Sun Apr 19 2026News

Leaderboard Integrity Update

New policies to address cheating and reward hacking on the Terminal-Bench leaderboard.

The Terminal-Bench community has identified multiple instances of cheating* and reward hacking**. Given these occurrences, we are taking steps to make the Terminal-Bench 2.0 leaderboard more reliable.

  • ATIF trajectories are required for all passing trials
  • Reward hacking will result in a reward of 0 for a trial (e.g. finding solutions on the internet)
  • Cheating will result in a submission being taken down immediately. Our team will determine whether the organization can resubmit on a case-by-case basis.

Reward hacking occurs when a model exploits a loophole to resolve a task without demonstrating the capability the task was intended to measure. Most often, the loophole is agents accessing solutions on the internet, an unfortunate possibility as a publicly-available, open-internet benchmark.

To detect reward hacking, we will run an agent judge over all passing trials in a submission. Submitters can challenge claims. We will open-source our judge so submitters can validate their submissions before uploading.

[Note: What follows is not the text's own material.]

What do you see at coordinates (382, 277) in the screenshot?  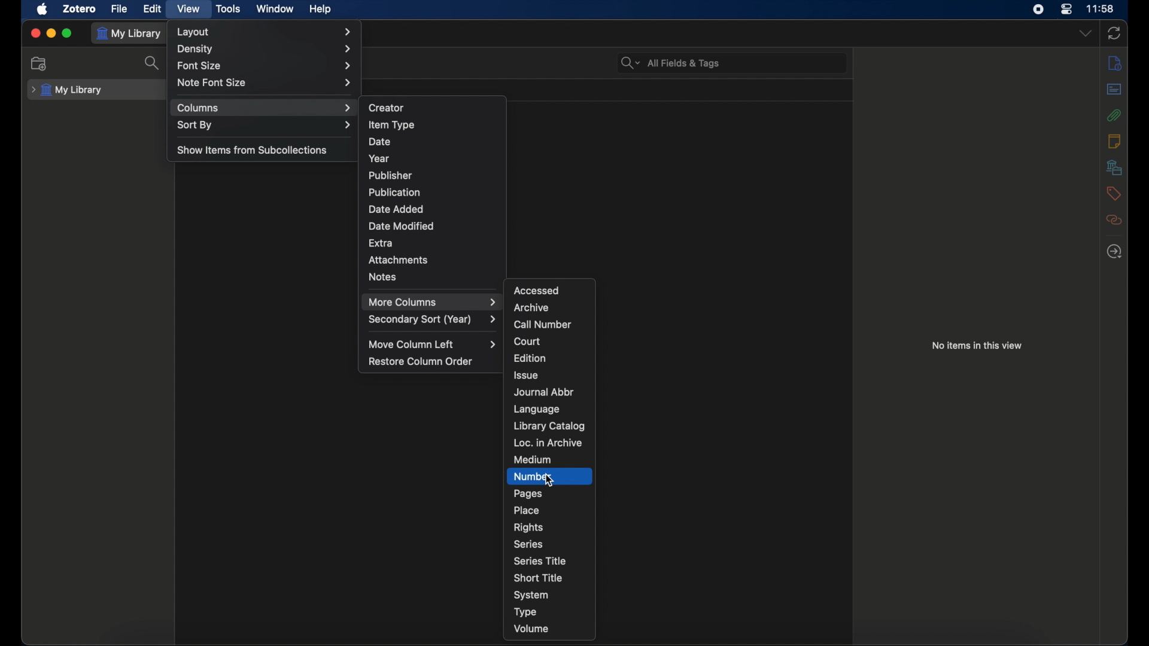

We consider cheating to be any case where the submitter alters the benchmark in a way that gives their agent an advantage or provides task-specific information to their agent. We have static checks to detect misconfiguration, however, we also rely on the community to help us retroactively detect cheating.

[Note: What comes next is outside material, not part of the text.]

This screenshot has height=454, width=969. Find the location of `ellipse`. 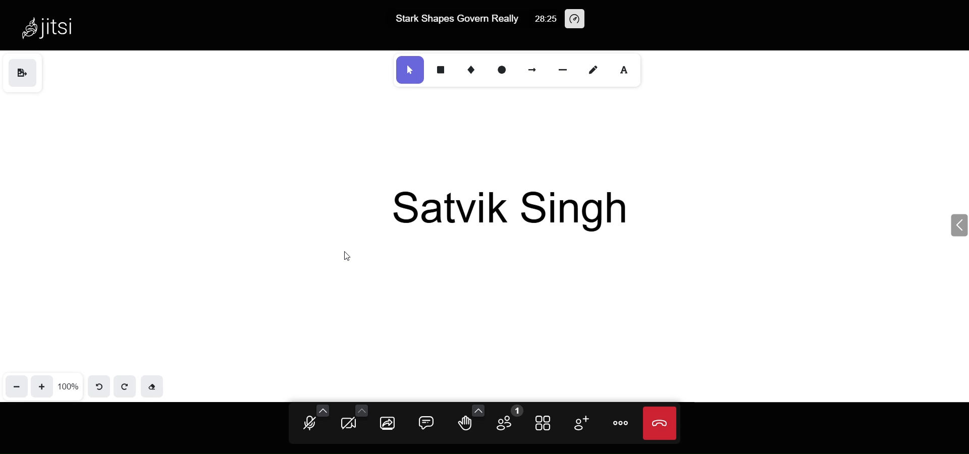

ellipse is located at coordinates (503, 69).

We appreciate the community's help in ensuring the integrity of the leaderboard and appreciate our submitters' cooperation with our policies moving forward. We will roll out the new submission process in the coming days.

The Terminal-Bench Team

*Instances of cheating **Instances of reward hacking
  • ForgeCode's agent begins by constructing an AGENTS.md file. In multiple instances, their agent curls the solution from the internet and includes it in its AGENTS.md. We have rescored those trials to 0.
Special thanks to Adam Stein and Davis Brown for detecting Pilot's cheating and ForgeCode's occasional reward hacking and the Ante team for detecting OpenBlock's cheating.